Single by Anitta
- Language: Spanish
- Released: March 26, 2018
- Recorded: 2018
- Genre: Reggae; Latin pop;
- Length: 3:25
- Label: Warner Brasil
- Songwriters: Anitta; DJ Yuri Martins; Bigram John Zayas; Fuego; Luyo; Justin Quiles;
- Producers: DJ Yuri Martins; DVLP; Josh Gudwin;

Anitta singles chronology
| "Machika" (2018) | "Indecente" (2018) | "Romance com Safadeza" (2018) |

Music video
- "Indecente" on YouTube

= Indecente =

"Indecente" is a Spanish song by Brazilian singer Anitta.

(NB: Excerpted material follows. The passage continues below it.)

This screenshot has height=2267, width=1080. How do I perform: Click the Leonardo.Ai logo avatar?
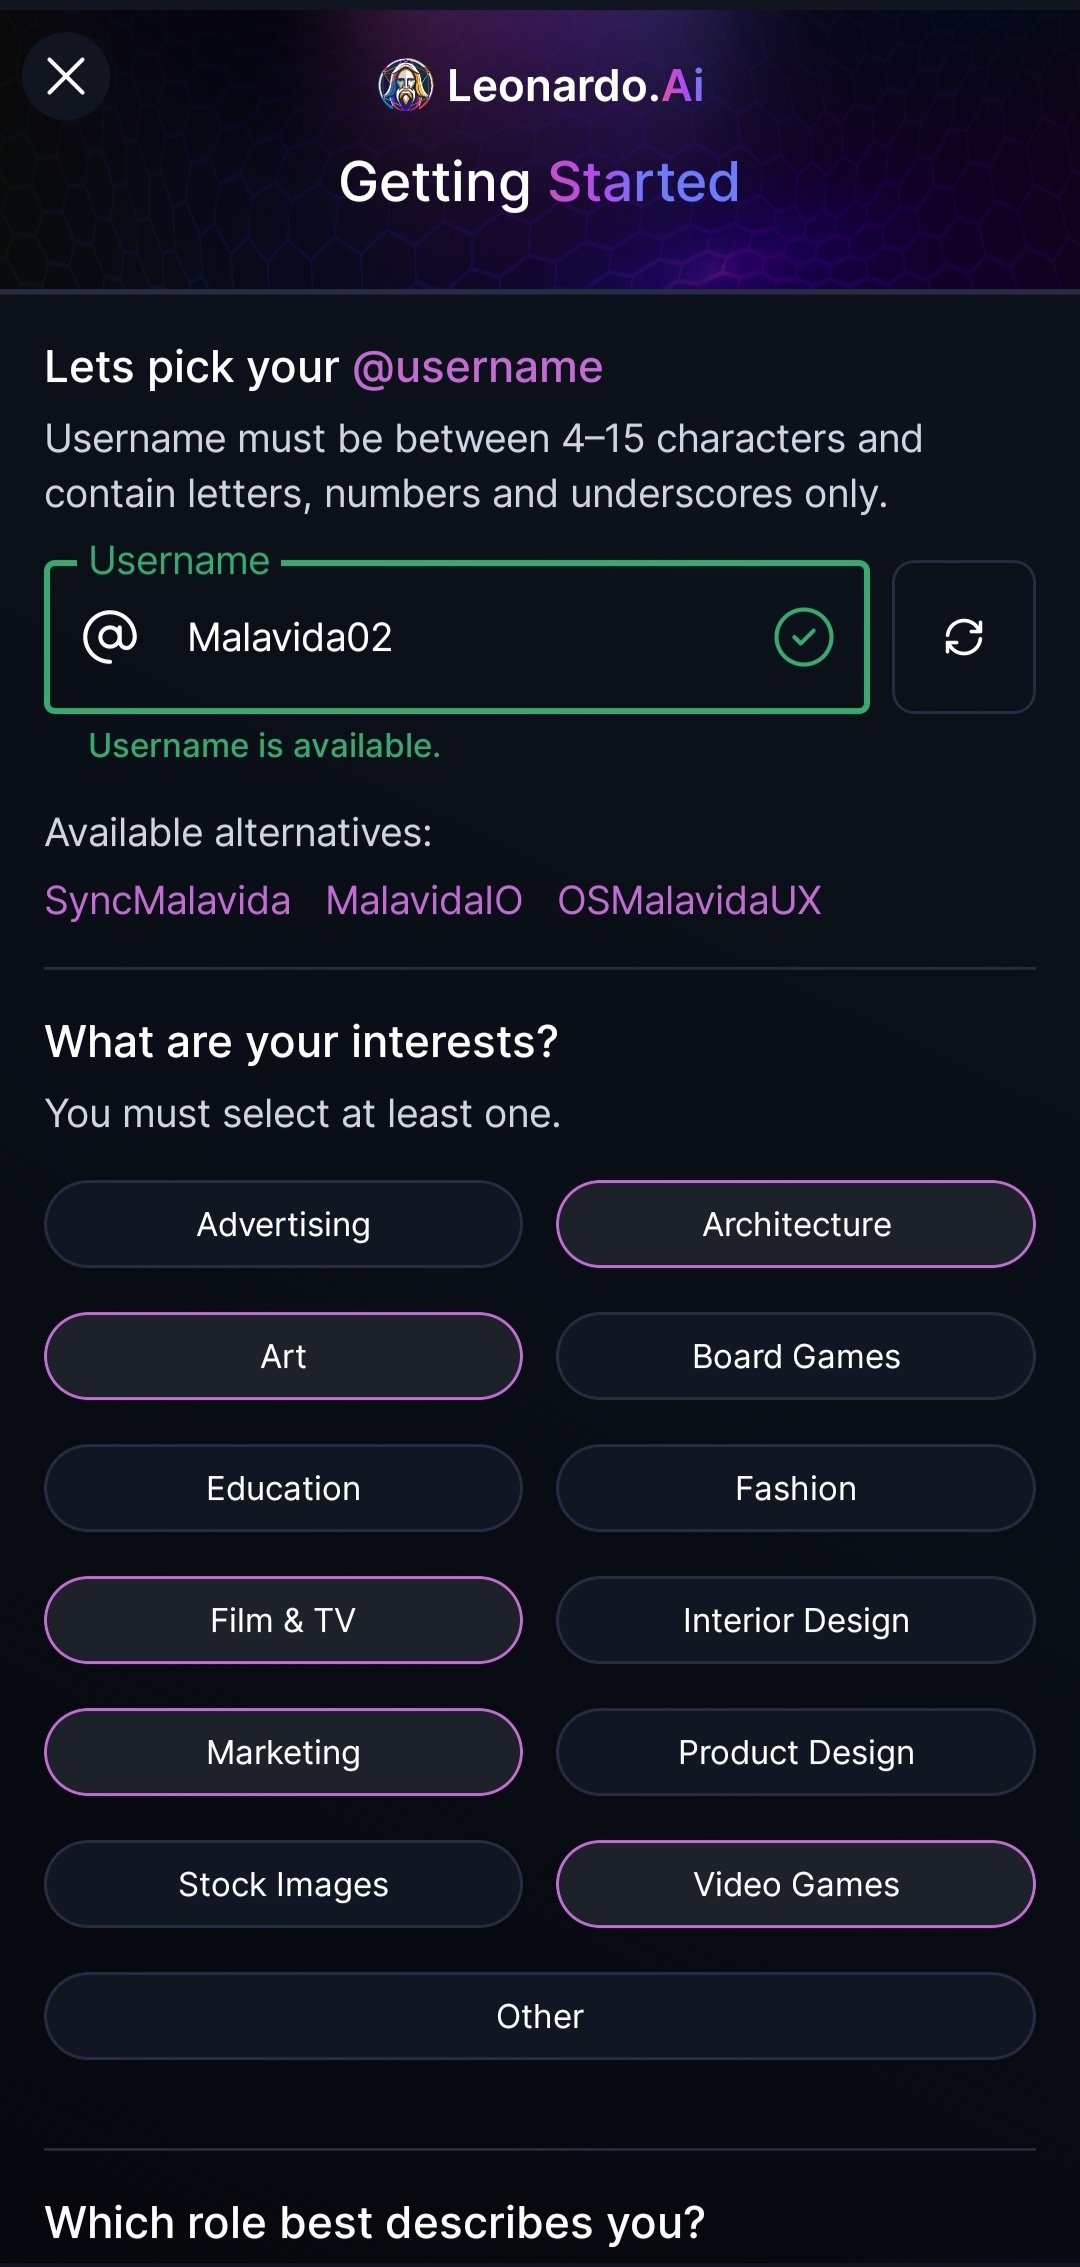pyautogui.click(x=405, y=86)
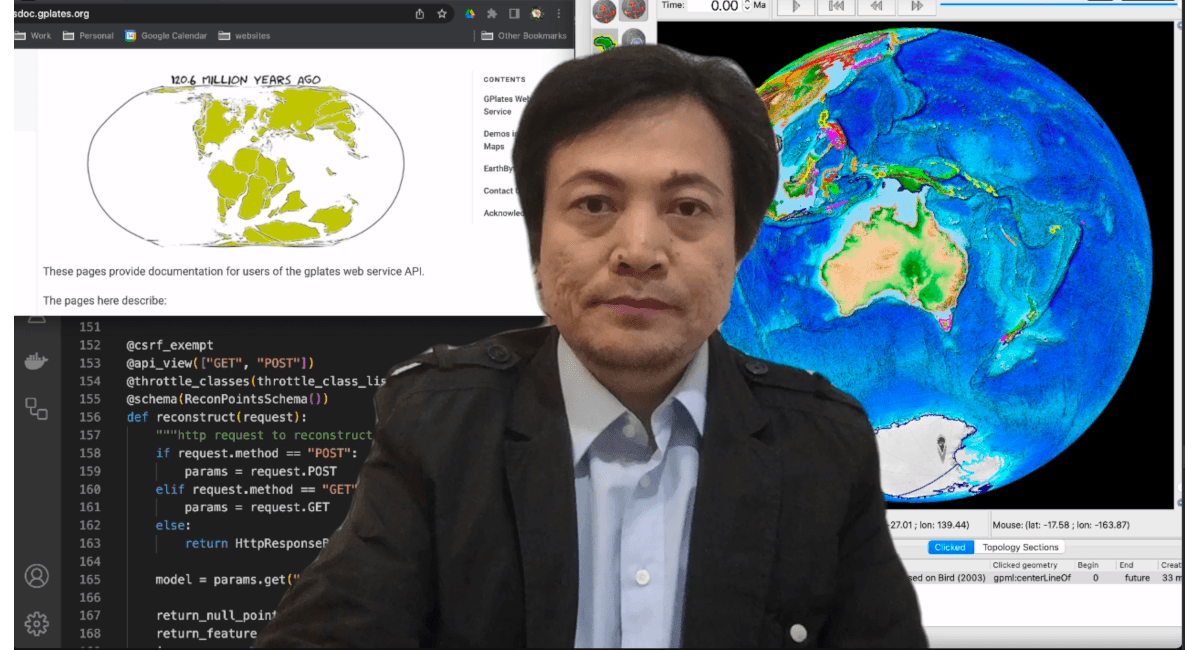Click the Google Drive extension icon
1200x650 pixels.
[x=470, y=14]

It was released on March 26, 2018, along with its music video, filmed live and sponsored by O Boticário.

==Composition and recording==
On March 22, 2018, the singer announced the release of the single "Indecente", which was a collaboration with DJ Yuri Martins, DVLP, Fuego, Luyo, and Justin Quiles. DJ Yuri Martins, DVLP, and Josh Gudwin are cited as producers of the track. The cover art is a portrait of Anitta taken by Gil Inoue with a collage work done by graphic designer Romeu Silva.

==Music video==

Screen shots of the "Indecente" video.

The music video was directed by Bruno Ilogti and recorded directly from the singer's birthday party. Although Anitta announced that the project would be recorded live at the same time it was transmitted to the internet, the video was released two hours after it was streamed and although the video remained uncut, the lighting was edited. Anitta revealed that the inspiration of the video came from Gwen Stefani's "Make Me Like You" music video, which was recorded live backstage at the Grammy Awards.

Anitta's costume was selected by stylist Daniel Ueda and inspired by the fashion of the 1970s and 80s, especially by the costumes of girl group As Frenéticas, the first pop artists in Brazil. In the video, Anitta runs around her party singing, and meets guests along the way, including singers Pabllo Vittar, Nego do Borel, Jojo Maronttini, Di Ferrero, Kelly Key, Gabriel, o Pensador and Mateus Carrilho, the presenter Luisa Mell, the models Isabeli Fontana and Izabel Goulart, television personalities Arthur Aguiar and Maíra Cardi, the blogger David Brazil, as well as her own husband, Thiago Magalhães, whom she kisses at the end.

==Commercial performance==
"Indecente" reached number one on the Brazilian iTunes Store an hour after its release.

==Track listing==

Digital download
| No. | Title | Writer(s) | Length |
|---|---|---|---|
| 1. | "Indecente" | Larissa Machado; DJ Yuri Martins; Bigram John Zayas; Fuego; Luyo; Justin Quiles; | 3:25 |

==Credits==
Credits adapted from Deezer.

- Anitta – composition, vocals
- DJ Yuri Martins – composition, production
- DVLP – composition, production
- Fuego – composition
- Josh Gudwin – production
- Justin Quiles – composition
- Luyo – composition

==Charts==

Chart performance for "Indecente"
| Chart (2018) | Peak position |
|---|---|
| Brazil (Billboard Hot 100) | 39 |
| Brazil Hot Pop Songs (Billboard) | 1 |
| Brazil Hot Streaming (Pro-Música Brasil) | 6 |
| Mexico Espanol Airplay (Billboard) | 48 |
| Portugal (AFP) | 58 |

==Certifications==

| Region | Certification | Certified units/sales |
| Portugal (AFP) | Gold | 5,000^{‡} |
| United States (RIAA) | Gold (Latin) | 30,000^{‡} |
^{‡} Sales+streaming figures based on certification alone.